We had no way of knowing what had happened to the knee other than that
there didn't appear to be a break. Most of the pain was concentrated at
the top of the shin and most of the discomfort occurred while it hung
or when she tried to extend it. I got up at 12:30 to use the outhouse
and take some ibuprofen for my aching leg, then slept better until
about 8:30. My mom was feeling a little better and, over the next day,
Jia Jia and I progressed from "hopping" with her, supporting her on
either side a
short distance at a time, to simply carrying her between us, which was
more comfortable for everyone, and she was able to scoot across the
floor reasonably as well when needed. We had another long morning
inside before getting to work, during which I made (pretty delicious)
pancakes
for everyone and washed the dishes.
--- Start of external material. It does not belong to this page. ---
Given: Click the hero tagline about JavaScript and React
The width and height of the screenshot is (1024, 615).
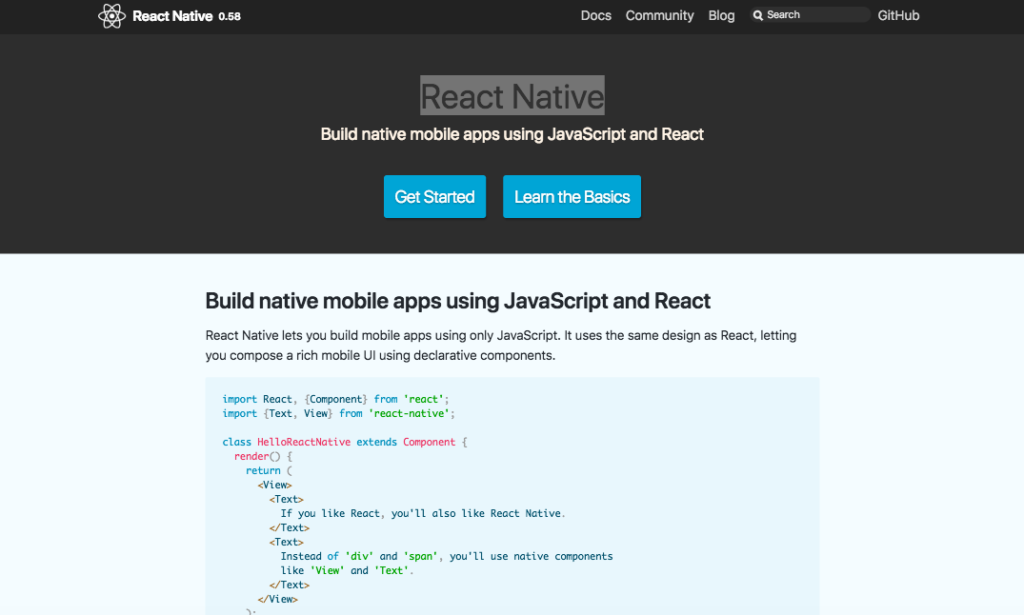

The sun peered in and out of fluffy
clouds and the day was a fine one for working. Jia Jia and I set up my
mom in a camp chair on the porch (which I'd bought for my dad for the
same reason, but had never been used), bundled up, to oversee Jia Jia
and I as we
built the water tower. My mom had precut all the lumber for it in town,
so the hard part was done. I went through drawings of it with her to
figure out how it would be put together and we came up with a plan. By
12:30 we had an absolutely beautiful and fully-constructed water tower
standing in front of the porch. I made chicken havarti sandwiches for
lunch which we feasted on them with cherries, chips, and champagne, the
lunch I'd intended for her birthday picnic in the meadow.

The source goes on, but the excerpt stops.